Work to be completed
Starting at the line with "This screenshot has width=644, height=362.", retype every remaining line of the records exactly. Do not include pictures.

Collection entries
╭──

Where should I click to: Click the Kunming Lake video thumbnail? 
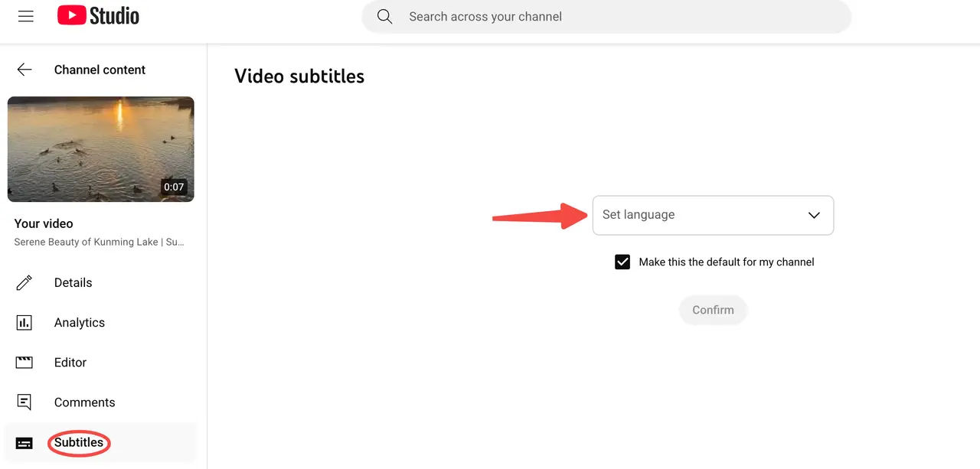coord(101,149)
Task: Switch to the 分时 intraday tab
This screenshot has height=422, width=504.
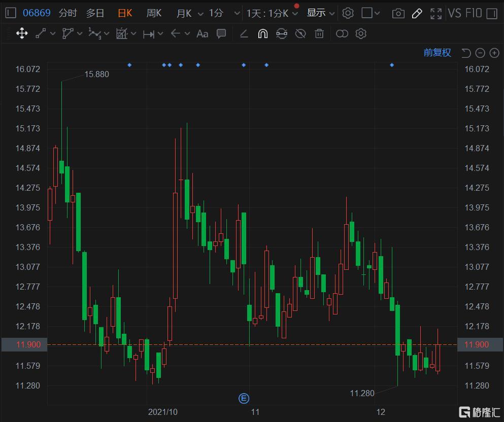Action: 68,13
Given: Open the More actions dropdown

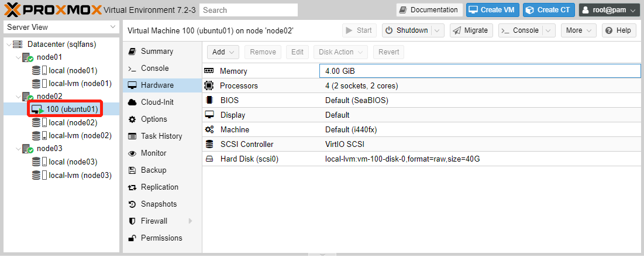Looking at the screenshot, I should 578,30.
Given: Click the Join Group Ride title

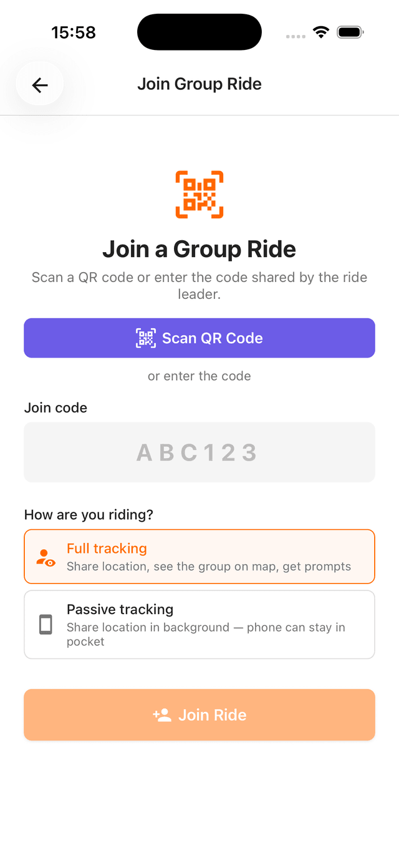Looking at the screenshot, I should pyautogui.click(x=200, y=84).
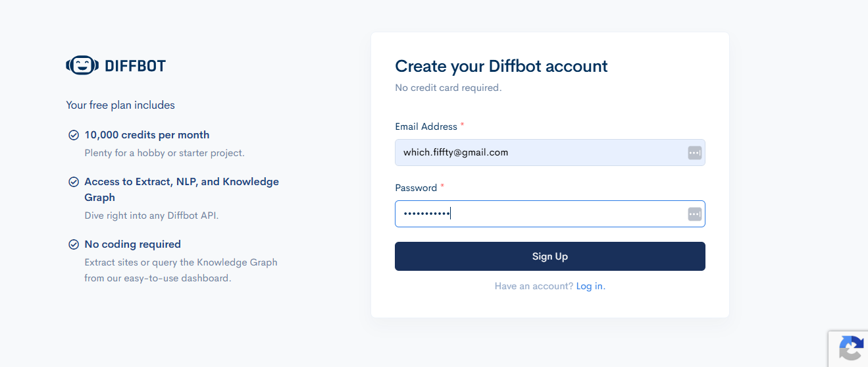Click the Your free plan includes text
Screen dimensions: 868x367
[x=120, y=105]
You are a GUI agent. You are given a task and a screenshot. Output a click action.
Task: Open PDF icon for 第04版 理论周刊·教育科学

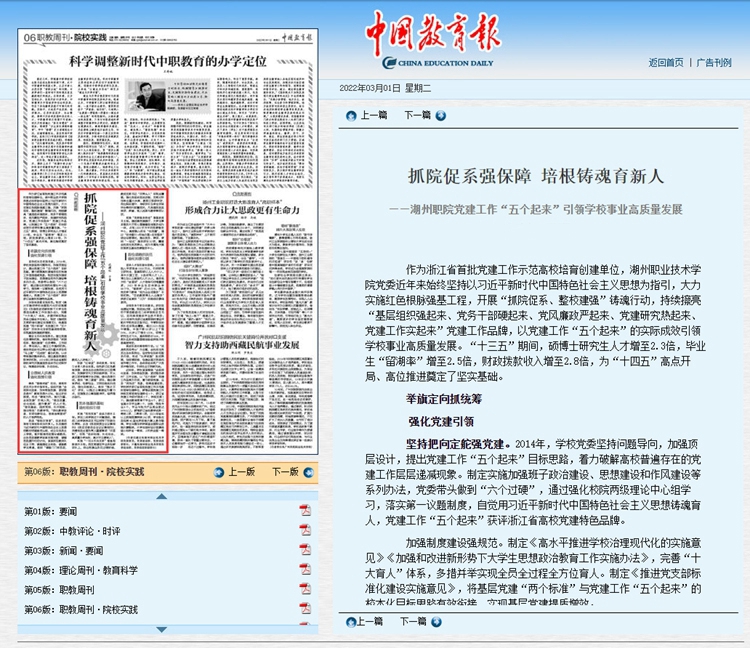click(x=305, y=570)
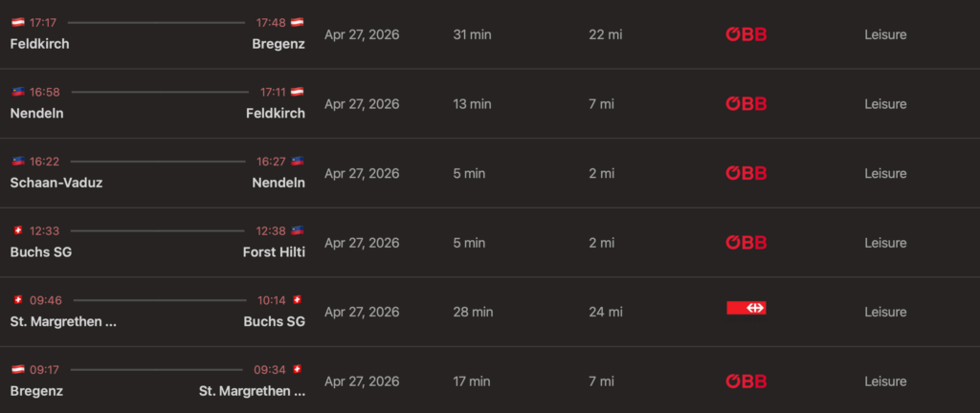Click the date on the 13 min trip
This screenshot has width=980, height=413.
362,104
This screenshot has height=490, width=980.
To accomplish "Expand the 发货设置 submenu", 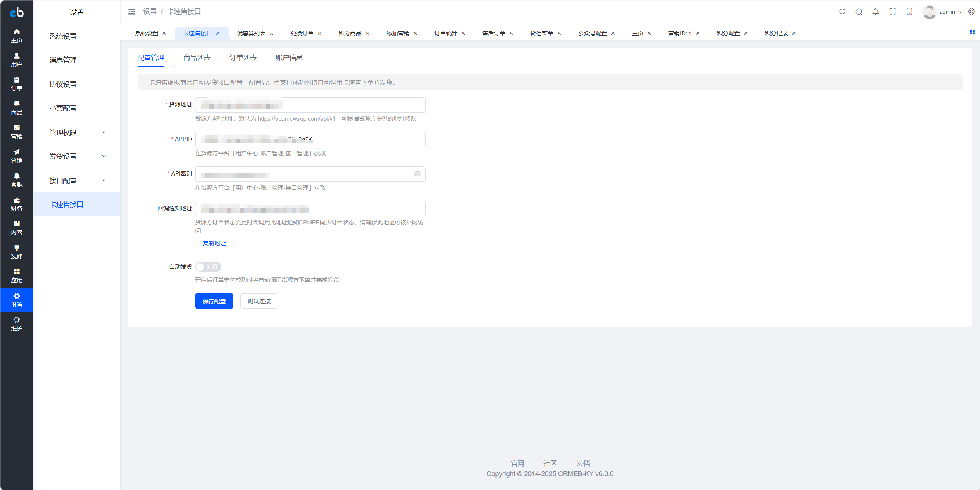I will click(x=77, y=156).
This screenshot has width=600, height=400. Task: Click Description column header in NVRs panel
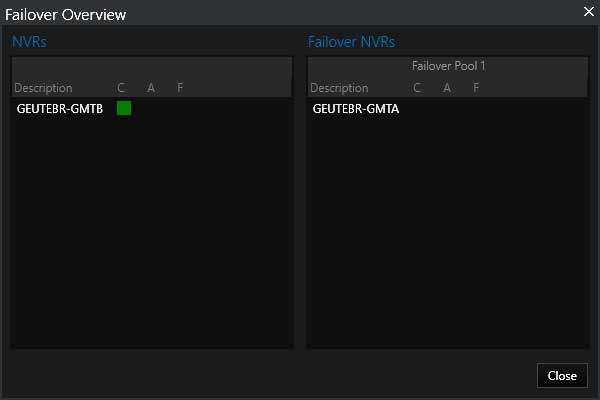coord(43,88)
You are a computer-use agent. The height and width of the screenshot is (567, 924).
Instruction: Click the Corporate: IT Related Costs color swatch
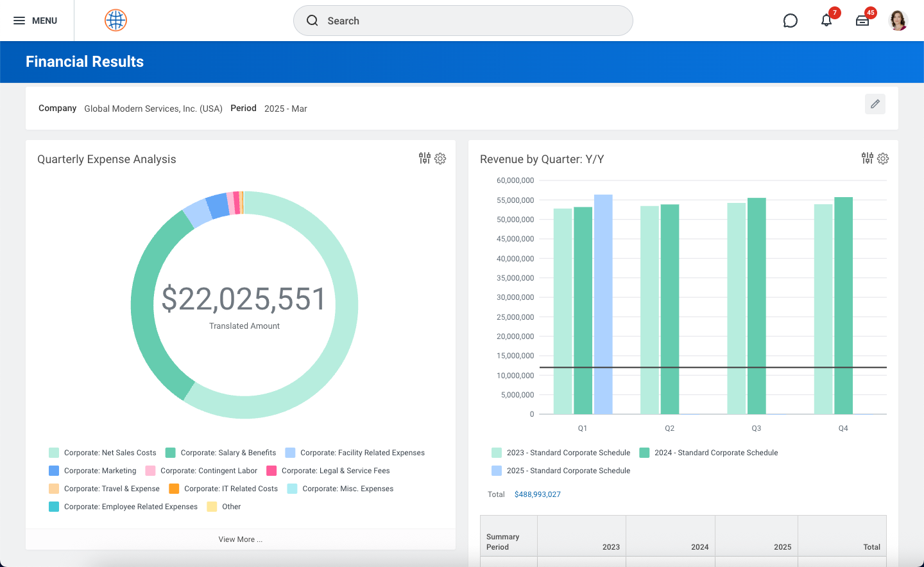(174, 489)
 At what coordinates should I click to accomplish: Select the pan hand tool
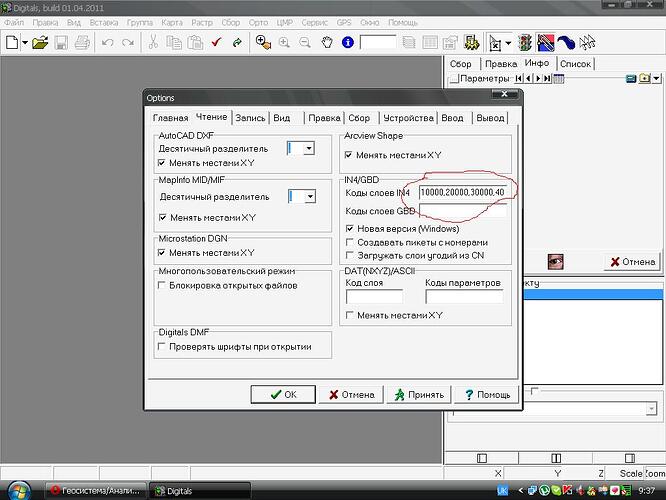coord(327,42)
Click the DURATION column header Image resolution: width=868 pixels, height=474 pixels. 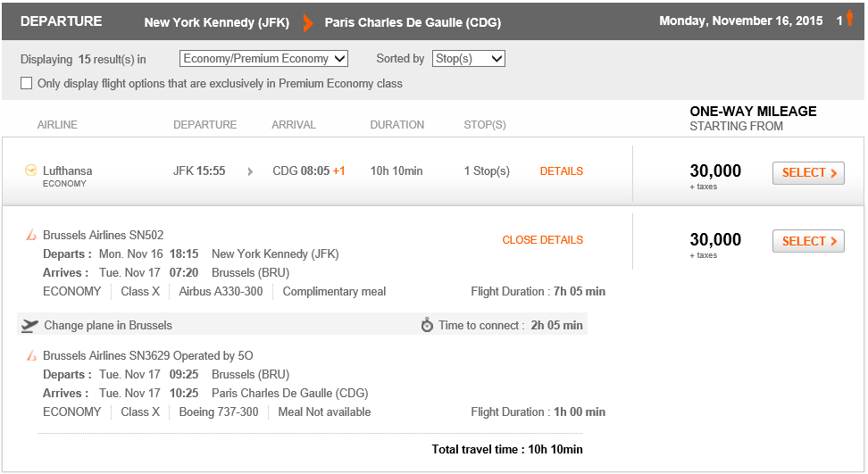click(396, 125)
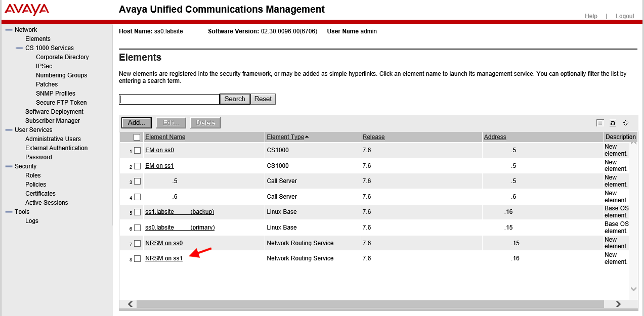Screen dimensions: 644x316
Task: Click the horizontal scrollbar track
Action: click(370, 304)
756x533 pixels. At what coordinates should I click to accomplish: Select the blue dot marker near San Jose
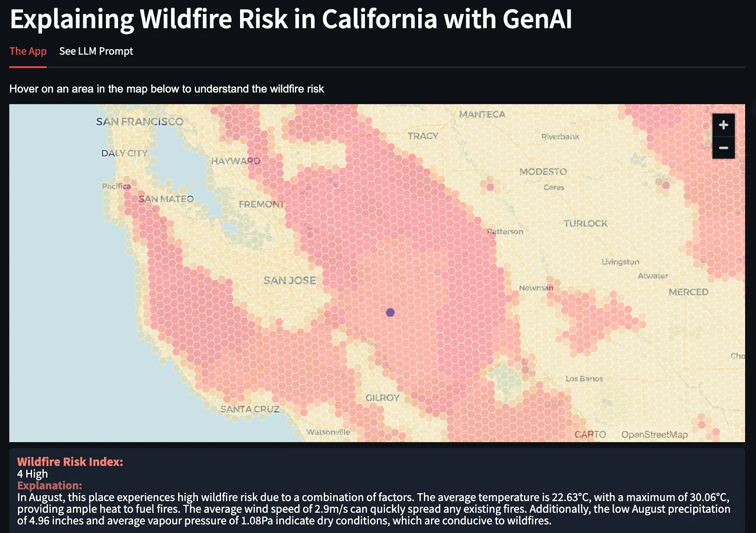point(390,312)
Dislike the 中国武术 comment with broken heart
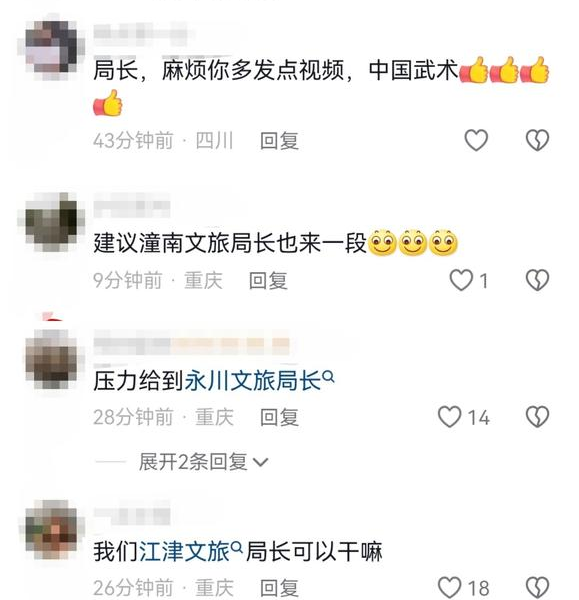 (x=537, y=140)
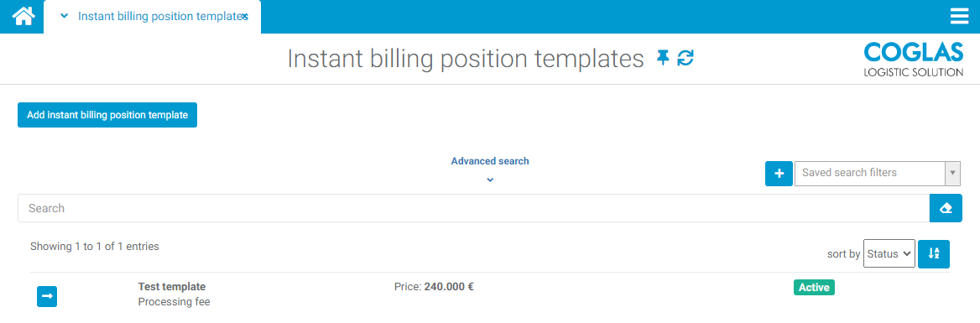Screen dimensions: 980x323
Task: Open the hamburger main menu
Action: (959, 16)
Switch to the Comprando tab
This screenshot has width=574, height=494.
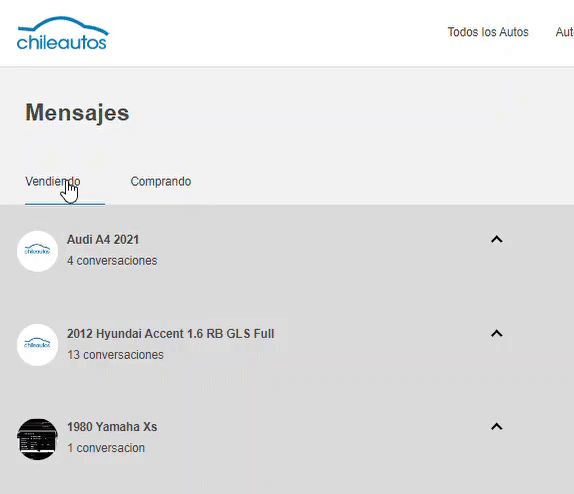tap(161, 181)
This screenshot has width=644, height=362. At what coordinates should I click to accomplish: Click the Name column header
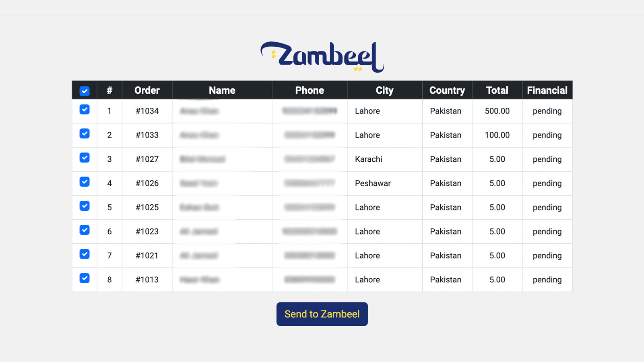(x=222, y=90)
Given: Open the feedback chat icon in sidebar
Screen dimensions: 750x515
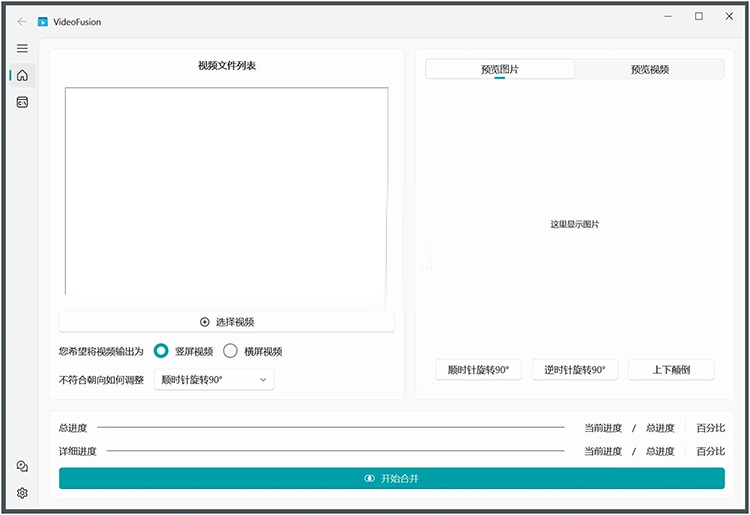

╰──

Your response
This screenshot has width=644, height=362. At what coordinates should I click to accomplish: Click the Name column header
(x=222, y=90)
Given: Open the feedback chat icon in sidebar
Screen dimensions: 750x515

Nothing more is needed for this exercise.